A dor entra nos planos de Deus. Ainda que nos entendê-la, é esta a realidade. Também Jesus, como homem, teve dificuldade em admiti-la: Pai, se é possível, afasta de Mim este cálice! Não se faça, porém, a minha vontade, mas a tua! . Nesta tensão entre o sofrimento e a aceitação da vontade do Pai, Jesus vai serenamente para a morte, perdoando aos que O crucificaram.

Ora, esta aceitação sobrenatural da dor pressupõe, por outro lado, a maior conquista. Jesus, morrendo na Cruz, venceu a morte. Deus tira da morte a vida. A atitude de um filho de Deus não é a de quem se resigna à sua trágica desventura; é, sim, a satisfação de quem já antegoza a vitória. Em nome desse amor vitorioso de Cristo, nós, os cristãos, devemos lançar-nos por todos os caminhos da Terra, para sermos semeadores de paz e de alegria, com a nossa palavra e nossas obras. Temos de lutar - é uma luta de paz - contra o mal, contra a injustiça, contra o pecado, para proclamarmos assim que a actual condição humana não é a definitiva; o amor de Deus, manifestado no Coração de Cristo, conseguirá o glorioso triunfo espiritual dos homens.

A alegria é um bem cristão. Só desaparece com a ofensa a Deus, porque o pecado é fruto do egoísmo e o egoísmo é a causa da tristeza. Mesmo então, essa alegria permanece no fundo da alma, pois sabemos que Deus e a sua Mãe nunca se esquecem dos homens. Se nos arrependemos no santo sacramento da penitência, Deus vem ao nosso encontro e perdoa-nos. E já não há tristeza. Na verdade, é muito justo que haja regozijo, porque o teu irmão estava morto e ressuscitou; tinha-se perdido e foi encontrado.

Estas palavras são o final maravilhoso da parábola do filho pródigo, que jamais nos cansaremos de meditar: eis que o Pai vem ao teu encontro; inclinar-se-á sobre o teu ombro e dar-te-á um beijo, penhor de amor e de ternura; fará que te entreguem um vestido, um anel, o calçado. Tu receias ainda uma repreensão, e ele devolve-te a tua dignidade; temes um castigo, e dá-te um beijo; tens medo duma palavra irada, e prepara para ti um banquete.

O amor de Deus é insondável. Se procede assim com quem O ofendeu, o que não fará para honrar a sua Mãe, imaculada, Virgo fidelis, Virgem Santíssima, sempre fiel?
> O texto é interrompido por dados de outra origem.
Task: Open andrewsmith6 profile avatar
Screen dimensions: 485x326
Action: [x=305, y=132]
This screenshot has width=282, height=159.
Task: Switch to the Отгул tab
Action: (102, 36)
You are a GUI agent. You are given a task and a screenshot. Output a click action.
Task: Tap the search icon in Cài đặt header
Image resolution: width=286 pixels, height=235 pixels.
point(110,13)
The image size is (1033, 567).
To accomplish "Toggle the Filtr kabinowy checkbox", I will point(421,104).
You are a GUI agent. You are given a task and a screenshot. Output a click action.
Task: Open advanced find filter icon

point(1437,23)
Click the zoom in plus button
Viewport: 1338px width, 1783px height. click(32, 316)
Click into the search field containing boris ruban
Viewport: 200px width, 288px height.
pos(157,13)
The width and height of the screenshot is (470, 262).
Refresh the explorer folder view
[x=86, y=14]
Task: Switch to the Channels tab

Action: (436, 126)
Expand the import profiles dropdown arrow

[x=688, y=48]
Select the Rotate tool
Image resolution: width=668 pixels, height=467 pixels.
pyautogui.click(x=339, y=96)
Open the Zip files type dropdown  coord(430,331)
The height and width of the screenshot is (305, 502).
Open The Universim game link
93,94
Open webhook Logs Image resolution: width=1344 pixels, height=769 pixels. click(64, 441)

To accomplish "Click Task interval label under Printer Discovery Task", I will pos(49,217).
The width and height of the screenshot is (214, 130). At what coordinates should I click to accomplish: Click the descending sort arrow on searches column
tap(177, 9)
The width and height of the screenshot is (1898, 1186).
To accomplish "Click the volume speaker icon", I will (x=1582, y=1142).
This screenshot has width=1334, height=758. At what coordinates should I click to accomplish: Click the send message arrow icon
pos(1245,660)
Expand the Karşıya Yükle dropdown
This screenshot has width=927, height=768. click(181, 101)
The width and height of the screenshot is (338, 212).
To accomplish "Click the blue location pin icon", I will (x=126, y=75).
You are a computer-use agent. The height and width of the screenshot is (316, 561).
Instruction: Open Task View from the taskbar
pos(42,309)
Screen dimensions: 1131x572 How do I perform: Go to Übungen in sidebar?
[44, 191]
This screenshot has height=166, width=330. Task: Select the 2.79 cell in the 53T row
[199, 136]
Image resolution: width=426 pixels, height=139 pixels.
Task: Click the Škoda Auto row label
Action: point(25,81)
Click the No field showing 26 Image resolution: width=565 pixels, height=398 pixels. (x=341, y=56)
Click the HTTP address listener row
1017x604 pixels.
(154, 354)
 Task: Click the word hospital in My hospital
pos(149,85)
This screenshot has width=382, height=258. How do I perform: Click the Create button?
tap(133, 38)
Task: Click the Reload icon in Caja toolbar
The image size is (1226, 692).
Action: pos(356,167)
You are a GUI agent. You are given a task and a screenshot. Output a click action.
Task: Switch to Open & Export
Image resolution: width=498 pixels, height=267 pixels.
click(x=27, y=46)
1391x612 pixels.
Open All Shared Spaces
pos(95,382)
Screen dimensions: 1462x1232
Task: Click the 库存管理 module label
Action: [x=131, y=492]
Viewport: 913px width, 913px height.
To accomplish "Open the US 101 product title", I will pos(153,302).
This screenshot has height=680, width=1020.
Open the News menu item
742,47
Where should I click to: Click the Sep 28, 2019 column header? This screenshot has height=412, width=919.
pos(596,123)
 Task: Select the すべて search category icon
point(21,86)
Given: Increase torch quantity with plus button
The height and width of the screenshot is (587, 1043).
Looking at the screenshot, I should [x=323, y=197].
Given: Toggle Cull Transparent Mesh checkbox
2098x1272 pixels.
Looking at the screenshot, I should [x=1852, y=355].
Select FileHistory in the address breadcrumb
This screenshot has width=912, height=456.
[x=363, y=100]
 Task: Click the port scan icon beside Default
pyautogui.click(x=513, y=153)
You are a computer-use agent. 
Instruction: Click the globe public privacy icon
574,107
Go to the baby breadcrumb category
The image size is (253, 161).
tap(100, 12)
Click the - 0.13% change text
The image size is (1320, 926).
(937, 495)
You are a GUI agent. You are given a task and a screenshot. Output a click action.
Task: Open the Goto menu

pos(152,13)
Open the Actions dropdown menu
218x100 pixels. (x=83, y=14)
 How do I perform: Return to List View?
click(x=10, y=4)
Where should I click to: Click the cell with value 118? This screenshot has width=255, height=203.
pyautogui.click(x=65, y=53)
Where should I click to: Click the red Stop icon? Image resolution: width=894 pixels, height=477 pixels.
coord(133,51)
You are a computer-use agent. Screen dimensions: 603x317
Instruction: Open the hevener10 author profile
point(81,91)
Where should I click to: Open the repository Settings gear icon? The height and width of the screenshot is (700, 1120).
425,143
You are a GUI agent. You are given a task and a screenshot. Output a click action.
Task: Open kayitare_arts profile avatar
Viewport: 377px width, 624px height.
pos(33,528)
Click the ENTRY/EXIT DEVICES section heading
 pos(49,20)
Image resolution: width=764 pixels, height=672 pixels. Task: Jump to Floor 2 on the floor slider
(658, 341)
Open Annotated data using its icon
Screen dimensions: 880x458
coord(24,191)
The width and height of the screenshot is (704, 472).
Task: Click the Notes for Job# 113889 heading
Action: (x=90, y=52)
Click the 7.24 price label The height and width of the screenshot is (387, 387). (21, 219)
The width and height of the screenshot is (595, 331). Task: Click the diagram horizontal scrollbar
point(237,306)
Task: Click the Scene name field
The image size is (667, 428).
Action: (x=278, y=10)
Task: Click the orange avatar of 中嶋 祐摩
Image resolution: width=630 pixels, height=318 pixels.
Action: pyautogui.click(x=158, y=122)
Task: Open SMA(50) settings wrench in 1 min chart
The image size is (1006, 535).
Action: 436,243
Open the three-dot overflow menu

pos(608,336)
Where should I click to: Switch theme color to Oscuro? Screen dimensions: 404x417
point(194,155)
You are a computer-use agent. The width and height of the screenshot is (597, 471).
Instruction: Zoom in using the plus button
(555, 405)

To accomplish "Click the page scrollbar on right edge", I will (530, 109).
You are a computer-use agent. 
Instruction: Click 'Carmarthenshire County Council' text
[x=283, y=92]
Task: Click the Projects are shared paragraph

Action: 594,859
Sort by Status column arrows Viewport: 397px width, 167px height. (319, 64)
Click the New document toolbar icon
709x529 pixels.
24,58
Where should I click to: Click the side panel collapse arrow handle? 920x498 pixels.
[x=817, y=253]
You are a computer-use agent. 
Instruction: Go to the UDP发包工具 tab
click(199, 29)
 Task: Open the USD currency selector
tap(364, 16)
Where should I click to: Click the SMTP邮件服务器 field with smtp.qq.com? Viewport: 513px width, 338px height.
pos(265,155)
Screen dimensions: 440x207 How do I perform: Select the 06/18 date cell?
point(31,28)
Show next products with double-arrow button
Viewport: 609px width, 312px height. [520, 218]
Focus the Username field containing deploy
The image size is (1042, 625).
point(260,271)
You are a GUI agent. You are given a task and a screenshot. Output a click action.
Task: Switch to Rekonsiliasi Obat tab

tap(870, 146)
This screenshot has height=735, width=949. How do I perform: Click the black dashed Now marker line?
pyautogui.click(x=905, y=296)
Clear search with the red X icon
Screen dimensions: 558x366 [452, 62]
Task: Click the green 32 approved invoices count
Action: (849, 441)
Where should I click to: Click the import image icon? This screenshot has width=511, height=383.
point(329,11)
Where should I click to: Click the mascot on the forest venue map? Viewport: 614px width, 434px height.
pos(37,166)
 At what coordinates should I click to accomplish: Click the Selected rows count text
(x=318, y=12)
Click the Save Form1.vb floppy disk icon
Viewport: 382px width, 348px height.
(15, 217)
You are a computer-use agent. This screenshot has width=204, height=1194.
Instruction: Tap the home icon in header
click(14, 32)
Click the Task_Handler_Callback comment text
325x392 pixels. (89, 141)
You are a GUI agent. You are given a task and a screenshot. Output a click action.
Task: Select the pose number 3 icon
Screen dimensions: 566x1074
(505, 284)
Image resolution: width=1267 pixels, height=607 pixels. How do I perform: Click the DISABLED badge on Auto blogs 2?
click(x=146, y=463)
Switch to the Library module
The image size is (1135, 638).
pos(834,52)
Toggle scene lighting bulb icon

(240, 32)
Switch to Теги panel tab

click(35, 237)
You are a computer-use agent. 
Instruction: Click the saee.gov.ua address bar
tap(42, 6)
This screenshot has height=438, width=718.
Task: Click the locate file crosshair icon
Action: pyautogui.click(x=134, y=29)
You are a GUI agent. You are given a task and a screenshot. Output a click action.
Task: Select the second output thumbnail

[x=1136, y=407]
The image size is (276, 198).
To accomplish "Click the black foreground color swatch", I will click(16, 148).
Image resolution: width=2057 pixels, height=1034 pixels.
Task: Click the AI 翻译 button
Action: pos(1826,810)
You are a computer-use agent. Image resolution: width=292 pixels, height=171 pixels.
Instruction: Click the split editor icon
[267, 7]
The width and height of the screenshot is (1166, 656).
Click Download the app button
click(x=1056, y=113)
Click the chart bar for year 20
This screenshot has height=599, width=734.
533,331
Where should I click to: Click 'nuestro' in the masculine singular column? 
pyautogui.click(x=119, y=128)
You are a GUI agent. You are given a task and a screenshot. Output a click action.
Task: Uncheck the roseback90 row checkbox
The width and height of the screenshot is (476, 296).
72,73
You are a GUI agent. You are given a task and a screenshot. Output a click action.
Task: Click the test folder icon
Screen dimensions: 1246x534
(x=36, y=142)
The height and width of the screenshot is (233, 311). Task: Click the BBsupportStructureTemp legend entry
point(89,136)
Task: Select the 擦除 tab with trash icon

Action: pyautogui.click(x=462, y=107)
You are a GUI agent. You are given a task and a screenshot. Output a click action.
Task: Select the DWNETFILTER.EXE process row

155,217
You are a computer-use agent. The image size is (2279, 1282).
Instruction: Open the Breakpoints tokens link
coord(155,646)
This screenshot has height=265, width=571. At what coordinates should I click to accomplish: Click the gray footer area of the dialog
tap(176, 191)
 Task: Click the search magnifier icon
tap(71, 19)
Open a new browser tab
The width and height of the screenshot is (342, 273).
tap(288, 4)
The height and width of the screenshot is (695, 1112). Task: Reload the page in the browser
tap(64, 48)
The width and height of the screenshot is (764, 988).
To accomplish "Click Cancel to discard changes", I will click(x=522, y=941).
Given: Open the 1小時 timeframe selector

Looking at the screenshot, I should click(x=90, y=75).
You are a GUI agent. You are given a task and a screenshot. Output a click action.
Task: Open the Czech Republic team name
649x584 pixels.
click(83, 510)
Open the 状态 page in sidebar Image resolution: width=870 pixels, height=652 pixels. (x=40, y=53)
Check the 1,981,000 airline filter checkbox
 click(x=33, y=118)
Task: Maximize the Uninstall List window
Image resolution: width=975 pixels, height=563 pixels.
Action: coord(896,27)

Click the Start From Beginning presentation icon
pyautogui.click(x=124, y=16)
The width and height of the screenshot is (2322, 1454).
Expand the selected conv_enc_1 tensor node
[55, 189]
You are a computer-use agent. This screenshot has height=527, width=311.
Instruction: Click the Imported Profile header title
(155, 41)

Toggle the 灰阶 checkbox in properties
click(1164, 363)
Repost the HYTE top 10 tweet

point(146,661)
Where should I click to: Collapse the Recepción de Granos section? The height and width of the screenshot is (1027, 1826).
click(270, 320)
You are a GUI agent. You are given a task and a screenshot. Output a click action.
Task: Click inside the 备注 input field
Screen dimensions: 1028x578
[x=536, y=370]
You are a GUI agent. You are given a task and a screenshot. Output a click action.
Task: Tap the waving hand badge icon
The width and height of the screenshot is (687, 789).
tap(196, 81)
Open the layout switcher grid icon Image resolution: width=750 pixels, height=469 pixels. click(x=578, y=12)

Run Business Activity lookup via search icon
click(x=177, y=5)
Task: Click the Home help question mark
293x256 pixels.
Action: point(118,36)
Se o amor de Deus se manifesta tão grande quando o acolhimento que lhe dá o coração humano - tantas vezes traidor - é tão pouco, como não será no coração de Maria, que nunca levantou o mínimo obstáculo à vontade de Deus?

Vede como a liturgia da festa faz eco da impossibilidade de compreender a misericórdia infinita do Senhor com raciocínios humanos; mais do que explicar, canta; fere a imaginação, a fim de que todos se entusiasmem no louvor, pois ficaremos sempre muito aquém do que é merecido: apareceu no céu um grande sinal. Uma mulher vestida de sol, e a lua debaixo de seus pés, e uma coroa de doze estrelas sobre a sua cabeça. E o rei cobiçará a tua beleza. A filha do rei entra toda formosa; tecidos de ouro são os seus vestidos.

A liturgia acabará com algumas palavras de Maria, nas quais a maior humildade se conjuga com a maior glória: eis que, de hoje em diante, todas as gerações me chamarão bem aventurada, porque fez em mim grandes coisas aquele que é todo poderoso.

Cor Mariae Dulcissimum, iter para tutum: Coração Dulcíssimo de Maria, dá força e segurança ao nosso caminho na Terra. Sê tu mesma o nosso caminho, porque tu conheces as vias e os atalhos certos que, através do teu amor, levam ao amor de Jesus Cristo.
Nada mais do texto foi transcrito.